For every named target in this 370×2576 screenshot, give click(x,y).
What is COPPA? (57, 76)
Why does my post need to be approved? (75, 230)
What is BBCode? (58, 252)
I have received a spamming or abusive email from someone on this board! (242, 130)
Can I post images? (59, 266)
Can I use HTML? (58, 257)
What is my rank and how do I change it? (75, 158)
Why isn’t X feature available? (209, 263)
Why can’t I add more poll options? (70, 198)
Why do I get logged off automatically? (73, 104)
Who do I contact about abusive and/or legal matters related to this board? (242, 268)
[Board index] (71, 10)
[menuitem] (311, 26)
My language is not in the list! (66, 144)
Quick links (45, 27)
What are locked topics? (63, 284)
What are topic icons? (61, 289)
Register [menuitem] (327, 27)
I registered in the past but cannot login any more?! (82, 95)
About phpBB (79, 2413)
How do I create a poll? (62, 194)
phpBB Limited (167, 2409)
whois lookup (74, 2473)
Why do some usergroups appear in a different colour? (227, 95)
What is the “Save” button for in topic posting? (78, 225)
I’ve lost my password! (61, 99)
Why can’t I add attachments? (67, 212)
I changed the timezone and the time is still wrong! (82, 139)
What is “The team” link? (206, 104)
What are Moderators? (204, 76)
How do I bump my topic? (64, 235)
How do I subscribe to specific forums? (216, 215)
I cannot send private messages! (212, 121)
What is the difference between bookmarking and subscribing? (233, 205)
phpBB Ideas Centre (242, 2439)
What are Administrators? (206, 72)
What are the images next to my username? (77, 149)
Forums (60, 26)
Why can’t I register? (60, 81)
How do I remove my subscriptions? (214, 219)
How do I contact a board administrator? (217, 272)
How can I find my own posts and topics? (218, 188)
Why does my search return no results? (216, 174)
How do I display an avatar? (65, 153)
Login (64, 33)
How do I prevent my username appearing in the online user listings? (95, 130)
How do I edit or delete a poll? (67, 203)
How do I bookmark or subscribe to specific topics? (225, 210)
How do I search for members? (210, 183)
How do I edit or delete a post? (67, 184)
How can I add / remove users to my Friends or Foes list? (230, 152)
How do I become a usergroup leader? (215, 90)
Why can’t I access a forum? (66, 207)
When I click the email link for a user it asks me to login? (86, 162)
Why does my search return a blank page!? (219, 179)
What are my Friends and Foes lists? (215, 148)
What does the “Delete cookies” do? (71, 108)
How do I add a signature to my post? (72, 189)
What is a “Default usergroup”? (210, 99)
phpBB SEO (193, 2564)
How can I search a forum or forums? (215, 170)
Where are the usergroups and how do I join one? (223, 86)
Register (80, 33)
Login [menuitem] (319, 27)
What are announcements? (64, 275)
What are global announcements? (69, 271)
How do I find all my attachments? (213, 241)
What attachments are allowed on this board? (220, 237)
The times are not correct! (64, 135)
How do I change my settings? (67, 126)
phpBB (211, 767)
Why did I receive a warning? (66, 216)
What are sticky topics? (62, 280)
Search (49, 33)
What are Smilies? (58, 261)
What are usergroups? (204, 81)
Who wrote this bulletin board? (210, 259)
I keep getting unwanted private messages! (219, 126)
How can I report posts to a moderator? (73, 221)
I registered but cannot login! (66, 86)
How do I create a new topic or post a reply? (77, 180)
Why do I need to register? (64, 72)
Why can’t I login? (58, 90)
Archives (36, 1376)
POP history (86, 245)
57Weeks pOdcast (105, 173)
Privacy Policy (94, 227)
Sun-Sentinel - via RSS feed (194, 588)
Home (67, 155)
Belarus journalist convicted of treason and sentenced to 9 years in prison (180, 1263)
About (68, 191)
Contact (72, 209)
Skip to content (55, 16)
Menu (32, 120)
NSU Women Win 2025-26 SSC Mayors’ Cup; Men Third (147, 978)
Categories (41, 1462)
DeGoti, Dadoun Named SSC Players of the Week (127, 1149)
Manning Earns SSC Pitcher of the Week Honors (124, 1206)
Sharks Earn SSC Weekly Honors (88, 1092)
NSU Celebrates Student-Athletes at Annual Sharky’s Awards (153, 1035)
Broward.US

◆ ◆ ◆ ◆ ◆ ◆ ◆

Task statement → Look back at the entries above. Retype the line with "How do I become a usergroup leader? (215, 90)", the line with "How do I add", and all lines in between.

Response →
How do I become a usergroup leader? (215, 90)
Why can’t I access a forum? (66, 207)
When I click the email link for a user it asks me to login? (86, 162)
Why does my search return a blank page!? (219, 179)
What are my Friends and Foes lists? (215, 148)
What does the “Delete cookies” do? (71, 108)
How do I add a signature to my post? (72, 189)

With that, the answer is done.